当我尝试在我的feature python文件上运行quora duplicates文件时,我遇到了这个错误, 下面是我正在运行的代码部分

data = pd.read_csv('train.csv', sep='\t')
data = data.drop(['id', 'qid1', 'qid2'], axis=1)
输出是

unfile('/Volumes/Macintosh HD/chrome/is_that_a_duplicate_quora_question-master/feature_engineering.py', wdir='/Volumes/Macintosh HD/chrome/is_that_a_duplicate_quora_question-master')

Traceback (most recent call last):

File "<ipython-input-31-e29a1095cc40>", line 1, in <module>
runfile('/Volumes/Macintosh HD/chrome/is_that_a_duplicate_quora_question-master/feature_engineering.py', wdir='/Volumes/Macintosh HD/chrome/is_that_a_duplicate_quora_question-master')

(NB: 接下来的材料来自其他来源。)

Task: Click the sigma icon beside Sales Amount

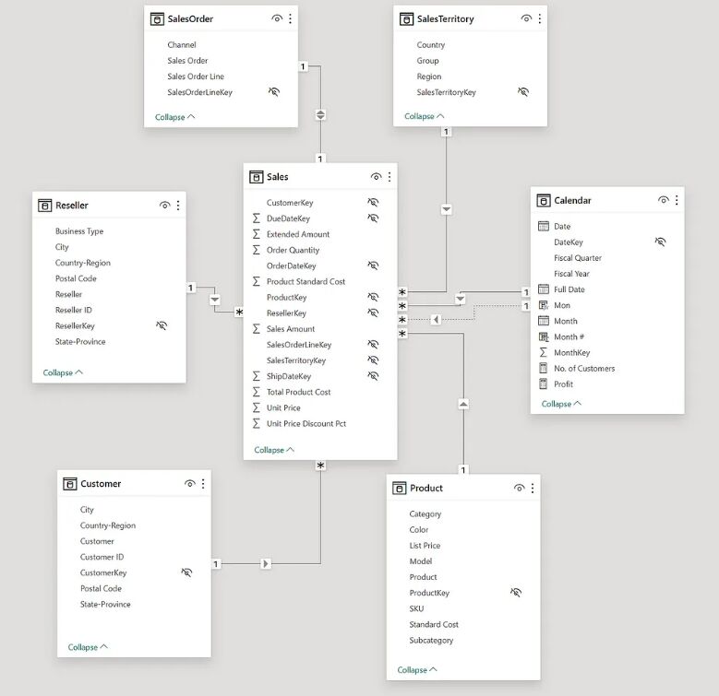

File "/Users/Yash/anaconda3/lib/python3.6/site-packages/spyder/utils/site/sitecustomize.py", line 705, in runfile
execfile(filename, namespace)

File "/Users/Yash/anaconda3/lib/python3.6/site-packages/spyder/utils/site/sitecustomize.py", line 102, in execfile
exec(compile(f.read(), filename, 'exec'), namespace)

File "/Volumes/Macintosh HD/chrome/is_that_a_duplicate_quora_question-master/feature_engineering.py", line 55, in <module>
data = data.drop(['id','qid1','qid2'], axis=1)

File "/Users/Yash/anaconda3/lib/python3.6/site-packages/pandas/core/generic.py", line 2530, in drop
obj = obj._drop_axis(labels, axis, level=level, errors=errors)

File "/Users/Yash/anaconda3/lib/python3.6/site-packages/pandas/core/generic.py", line 2562, in _drop_axis
new_axis = axis.drop(labels, errors=errors)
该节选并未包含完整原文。